┏━━
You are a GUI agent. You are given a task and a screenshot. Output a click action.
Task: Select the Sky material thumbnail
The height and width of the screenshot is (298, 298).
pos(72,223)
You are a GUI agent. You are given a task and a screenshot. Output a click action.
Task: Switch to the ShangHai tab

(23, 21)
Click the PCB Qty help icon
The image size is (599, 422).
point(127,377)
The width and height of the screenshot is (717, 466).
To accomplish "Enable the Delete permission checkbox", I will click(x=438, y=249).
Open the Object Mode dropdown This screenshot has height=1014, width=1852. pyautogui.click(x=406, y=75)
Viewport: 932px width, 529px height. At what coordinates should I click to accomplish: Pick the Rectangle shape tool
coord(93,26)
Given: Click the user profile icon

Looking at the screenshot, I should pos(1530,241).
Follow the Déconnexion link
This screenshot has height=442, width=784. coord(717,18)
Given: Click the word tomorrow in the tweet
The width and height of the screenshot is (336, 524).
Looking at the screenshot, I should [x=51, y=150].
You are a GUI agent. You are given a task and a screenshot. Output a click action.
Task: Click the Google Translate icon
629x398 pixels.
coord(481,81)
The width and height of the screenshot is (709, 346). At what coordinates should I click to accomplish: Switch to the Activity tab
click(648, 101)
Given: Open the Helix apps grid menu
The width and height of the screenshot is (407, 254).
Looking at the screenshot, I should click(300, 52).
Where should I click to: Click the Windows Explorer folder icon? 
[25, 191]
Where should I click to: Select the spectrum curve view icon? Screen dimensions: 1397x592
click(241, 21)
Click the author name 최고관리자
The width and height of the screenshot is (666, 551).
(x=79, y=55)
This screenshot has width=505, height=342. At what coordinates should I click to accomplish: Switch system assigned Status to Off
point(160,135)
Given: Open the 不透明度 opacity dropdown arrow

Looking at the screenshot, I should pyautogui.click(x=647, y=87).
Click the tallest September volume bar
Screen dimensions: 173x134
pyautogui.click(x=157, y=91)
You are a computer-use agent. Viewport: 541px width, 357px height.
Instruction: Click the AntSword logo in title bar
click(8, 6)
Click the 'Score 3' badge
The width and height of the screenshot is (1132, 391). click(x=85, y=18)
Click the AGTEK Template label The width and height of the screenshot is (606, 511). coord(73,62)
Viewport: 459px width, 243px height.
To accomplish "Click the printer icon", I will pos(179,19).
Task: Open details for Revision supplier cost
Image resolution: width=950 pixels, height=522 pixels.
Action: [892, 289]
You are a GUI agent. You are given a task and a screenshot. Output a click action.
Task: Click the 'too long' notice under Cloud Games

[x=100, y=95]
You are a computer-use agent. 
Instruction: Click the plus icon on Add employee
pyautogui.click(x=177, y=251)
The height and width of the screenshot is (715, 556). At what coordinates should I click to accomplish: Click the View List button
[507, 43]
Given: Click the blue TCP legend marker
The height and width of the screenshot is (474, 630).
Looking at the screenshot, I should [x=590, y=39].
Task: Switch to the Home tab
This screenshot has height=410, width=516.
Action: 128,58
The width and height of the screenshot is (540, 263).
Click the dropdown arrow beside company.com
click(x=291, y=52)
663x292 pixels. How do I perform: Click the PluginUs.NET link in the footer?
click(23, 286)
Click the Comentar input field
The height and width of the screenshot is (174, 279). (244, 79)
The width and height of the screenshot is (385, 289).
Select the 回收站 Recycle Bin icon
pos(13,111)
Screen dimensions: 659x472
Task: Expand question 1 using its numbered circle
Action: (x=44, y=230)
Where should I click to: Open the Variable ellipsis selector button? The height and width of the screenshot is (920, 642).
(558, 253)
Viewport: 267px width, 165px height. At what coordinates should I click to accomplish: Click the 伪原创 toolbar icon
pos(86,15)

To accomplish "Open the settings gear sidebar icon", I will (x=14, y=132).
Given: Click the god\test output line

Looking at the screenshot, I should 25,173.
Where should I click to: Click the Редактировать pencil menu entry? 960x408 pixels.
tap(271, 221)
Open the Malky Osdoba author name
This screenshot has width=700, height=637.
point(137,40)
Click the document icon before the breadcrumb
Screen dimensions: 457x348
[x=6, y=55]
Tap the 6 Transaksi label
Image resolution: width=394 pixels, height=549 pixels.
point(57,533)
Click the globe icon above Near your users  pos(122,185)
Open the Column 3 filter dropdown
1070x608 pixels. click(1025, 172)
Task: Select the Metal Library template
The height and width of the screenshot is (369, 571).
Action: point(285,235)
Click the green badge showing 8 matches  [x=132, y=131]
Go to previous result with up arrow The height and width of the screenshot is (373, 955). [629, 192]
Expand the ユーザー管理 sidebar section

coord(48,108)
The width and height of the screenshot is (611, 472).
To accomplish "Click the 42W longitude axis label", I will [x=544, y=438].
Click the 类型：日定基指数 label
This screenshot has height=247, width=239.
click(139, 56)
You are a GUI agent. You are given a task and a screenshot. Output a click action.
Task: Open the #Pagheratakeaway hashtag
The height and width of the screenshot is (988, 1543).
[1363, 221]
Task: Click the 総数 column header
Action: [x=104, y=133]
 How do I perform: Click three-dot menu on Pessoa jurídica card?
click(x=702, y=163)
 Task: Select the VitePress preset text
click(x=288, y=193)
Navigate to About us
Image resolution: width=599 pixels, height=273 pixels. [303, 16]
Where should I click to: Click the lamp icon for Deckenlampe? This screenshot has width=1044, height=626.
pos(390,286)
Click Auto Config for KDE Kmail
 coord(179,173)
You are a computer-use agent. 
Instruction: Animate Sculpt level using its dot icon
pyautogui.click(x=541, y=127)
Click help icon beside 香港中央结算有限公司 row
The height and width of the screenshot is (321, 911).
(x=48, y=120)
┗━━
◆ **Assigned task**
Create a word-for-word copy of the whole listing.

◆ **Answer box**
You are a GUI agent. You are given a task and a screenshot. Output a click action.
Task: Select the Sky material thumbnail
The height and width of the screenshot is (298, 298).
pos(72,223)
You are a GUI agent. You are given a task and a screenshot. Output a click action.
Task: Switch to the ShangHai tab

(23, 21)
Click the PCB Qty help icon
The image size is (599, 422).
point(127,377)
The width and height of the screenshot is (717, 466).
To accomplish "Enable the Delete permission checkbox", I will click(x=438, y=249).
Open the Object Mode dropdown This screenshot has height=1014, width=1852. pyautogui.click(x=406, y=75)
Viewport: 932px width, 529px height. At what coordinates should I click to accomplish: Pick the Rectangle shape tool
coord(93,26)
Given: Click the user profile icon

Looking at the screenshot, I should pos(1530,241).
Follow the Déconnexion link
This screenshot has height=442, width=784. coord(717,18)
Given: Click the word tomorrow in the tweet
The width and height of the screenshot is (336, 524).
Looking at the screenshot, I should [x=51, y=150].
You are a GUI agent. You are given a task and a screenshot. Output a click action.
Task: Click the Google Translate icon
629x398 pixels.
coord(481,81)
The width and height of the screenshot is (709, 346). At what coordinates should I click to accomplish: Switch to the Activity tab
click(648, 101)
Given: Open the Helix apps grid menu
The width and height of the screenshot is (407, 254).
Looking at the screenshot, I should click(300, 52).
Where should I click to: Click the Windows Explorer folder icon? 
[25, 191]
Where should I click to: Select the spectrum curve view icon? Screen dimensions: 1397x592
click(241, 21)
Click the author name 최고관리자
The width and height of the screenshot is (666, 551).
(x=79, y=55)
This screenshot has width=505, height=342. At what coordinates should I click to accomplish: Switch system assigned Status to Off
point(160,135)
Given: Open the 不透明度 opacity dropdown arrow

Looking at the screenshot, I should pyautogui.click(x=647, y=87).
Click the tallest September volume bar
Screen dimensions: 173x134
pyautogui.click(x=157, y=91)
You are a computer-use agent. Viewport: 541px width, 357px height.
Instruction: Click the AntSword logo in title bar
click(8, 6)
Click the 'Score 3' badge
The width and height of the screenshot is (1132, 391). click(x=85, y=18)
Click the AGTEK Template label The width and height of the screenshot is (606, 511). coord(73,62)
Viewport: 459px width, 243px height.
To accomplish "Click the printer icon", I will pos(179,19).
Task: Open details for Revision supplier cost
Image resolution: width=950 pixels, height=522 pixels.
Action: [892, 289]
You are a GUI agent. You are given a task and a screenshot. Output a click action.
Task: Click the 'too long' notice under Cloud Games

[x=100, y=95]
You are a computer-use agent. 
Instruction: Click the plus icon on Add employee
pyautogui.click(x=177, y=251)
The height and width of the screenshot is (715, 556). At what coordinates should I click to accomplish: Click the View List button
[507, 43]
Given: Click the blue TCP legend marker
The height and width of the screenshot is (474, 630).
Looking at the screenshot, I should [x=590, y=39].
Task: Switch to the Home tab
This screenshot has height=410, width=516.
Action: 128,58
The width and height of the screenshot is (540, 263).
Click the dropdown arrow beside company.com
click(x=291, y=52)
663x292 pixels. How do I perform: Click the PluginUs.NET link in the footer?
click(23, 286)
Click the Comentar input field
The height and width of the screenshot is (174, 279). (244, 79)
The width and height of the screenshot is (385, 289).
Select the 回收站 Recycle Bin icon
pos(13,111)
Screen dimensions: 659x472
Task: Expand question 1 using its numbered circle
Action: (x=44, y=230)
Where should I click to: Open the Variable ellipsis selector button? The height and width of the screenshot is (920, 642).
(558, 253)
Viewport: 267px width, 165px height. At what coordinates should I click to accomplish: Click the 伪原创 toolbar icon
pos(86,15)

To accomplish "Open the settings gear sidebar icon", I will (x=14, y=132).
Given: Click the god\test output line

Looking at the screenshot, I should 25,173.
Where should I click to: Click the Редактировать pencil menu entry? 960x408 pixels.
tap(271, 221)
Open the Malky Osdoba author name
This screenshot has width=700, height=637.
point(137,40)
Click the document icon before the breadcrumb
Screen dimensions: 457x348
[x=6, y=55]
Tap the 6 Transaksi label
Image resolution: width=394 pixels, height=549 pixels.
point(57,533)
Click the globe icon above Near your users  pos(122,185)
Open the Column 3 filter dropdown
1070x608 pixels. click(1025, 172)
Task: Select the Metal Library template
The height and width of the screenshot is (369, 571).
Action: point(285,235)
Click the green badge showing 8 matches  [x=132, y=131]
Go to previous result with up arrow The height and width of the screenshot is (373, 955). [629, 192]
Expand the ユーザー管理 sidebar section

coord(48,108)
The width and height of the screenshot is (611, 472).
To accomplish "Click the 42W longitude axis label", I will [x=544, y=438].
Click the 类型：日定基指数 label
This screenshot has height=247, width=239.
click(139, 56)
You are a GUI agent. You are given a task and a screenshot. Output a click action.
Task: Open the #Pagheratakeaway hashtag
The height and width of the screenshot is (988, 1543).
[1363, 221]
Task: Click the 総数 column header
Action: [x=104, y=133]
 How do I perform: Click three-dot menu on Pessoa jurídica card?
click(x=702, y=163)
 Task: Select the VitePress preset text
click(x=288, y=193)
Navigate to About us
Image resolution: width=599 pixels, height=273 pixels. [303, 16]
Where should I click to: Click the lamp icon for Deckenlampe? This screenshot has width=1044, height=626.
pos(390,286)
Click Auto Config for KDE Kmail
 coord(179,173)
You are a computer-use agent. 
Instruction: Animate Sculpt level using its dot icon
pyautogui.click(x=541, y=127)
Click help icon beside 香港中央结算有限公司 row
The height and width of the screenshot is (321, 911).
(x=48, y=120)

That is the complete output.